Effects of FSH on mitochondrial dynamics and activity in cumulus cells, as well as their metabolic status during IVM. (A) Representative images of TMRM-stained mitochondria in cumulus cells exposed to FSH or not (Ct) for 2 h and 24 h of IVM. (B) Momito analysis of mitochondrial length distribution for each IVM condition. (C) The calculated EMD values for each culture condition (black histograms represent experimental variability for each IVM time; striped histograms refer to the measured statistical difference between two length distributions). (D) Momito analysis of mitochondrial connectivity for each IVM condition. Data of TMRM staining are expressed as the average of three independent experiments ± SEM (10 COCs for each IVM time). (E) Real-time kinetics of oxygen consumption rates (OCR) measured in COC during IVM by seahorse analyzer in response to FSH relative to control, which was set at 100% at 0 h. (F) Changes in the relative basal respiration measured by seahorse analyzer in control COCs and COCs exposed to FSH for different IVM periods. (G) Real-time kinetics of relative extracellular acidification rates (ECAR) measured in COCs by seahorse analyzer during IVM after FSH injection compared to control, which was set at 100% at 0 h. (H) Changes in basal glycolysis percentage measured by seahorse analyzer in control COCs and COCs exposed to FSH for different IVM periods.

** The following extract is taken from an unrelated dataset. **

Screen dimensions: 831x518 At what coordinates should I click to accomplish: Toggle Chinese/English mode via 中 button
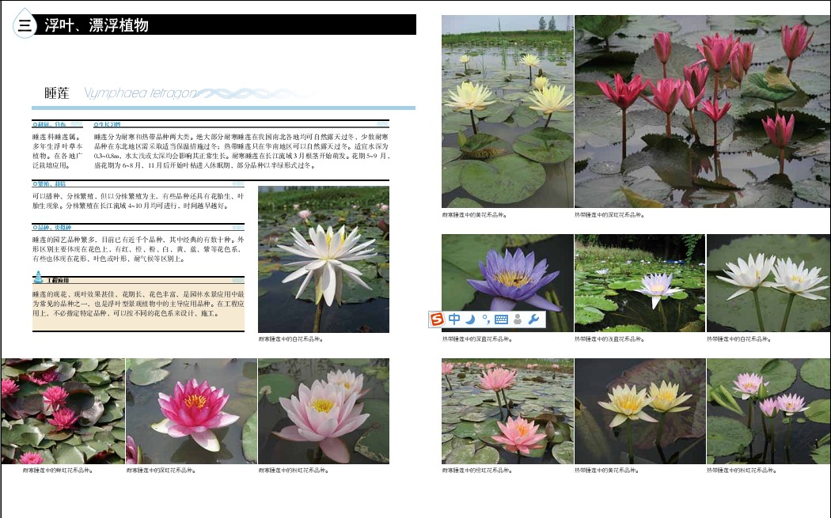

All data of seahorse analysis are expressed as the average of four independent experiments ± SEM (20 COCs by well in triplicate). (I) Lactate production in COCs cultured 2 h with FSH compared to control. Data of lactate measurements are expressed as the average of three independent experiments ± SEM with 20 COCs by well in triplicate per replicate, and different letters indicate statistically significant differences (p < 0.05). (* p < 0.05; *** p < 0.001).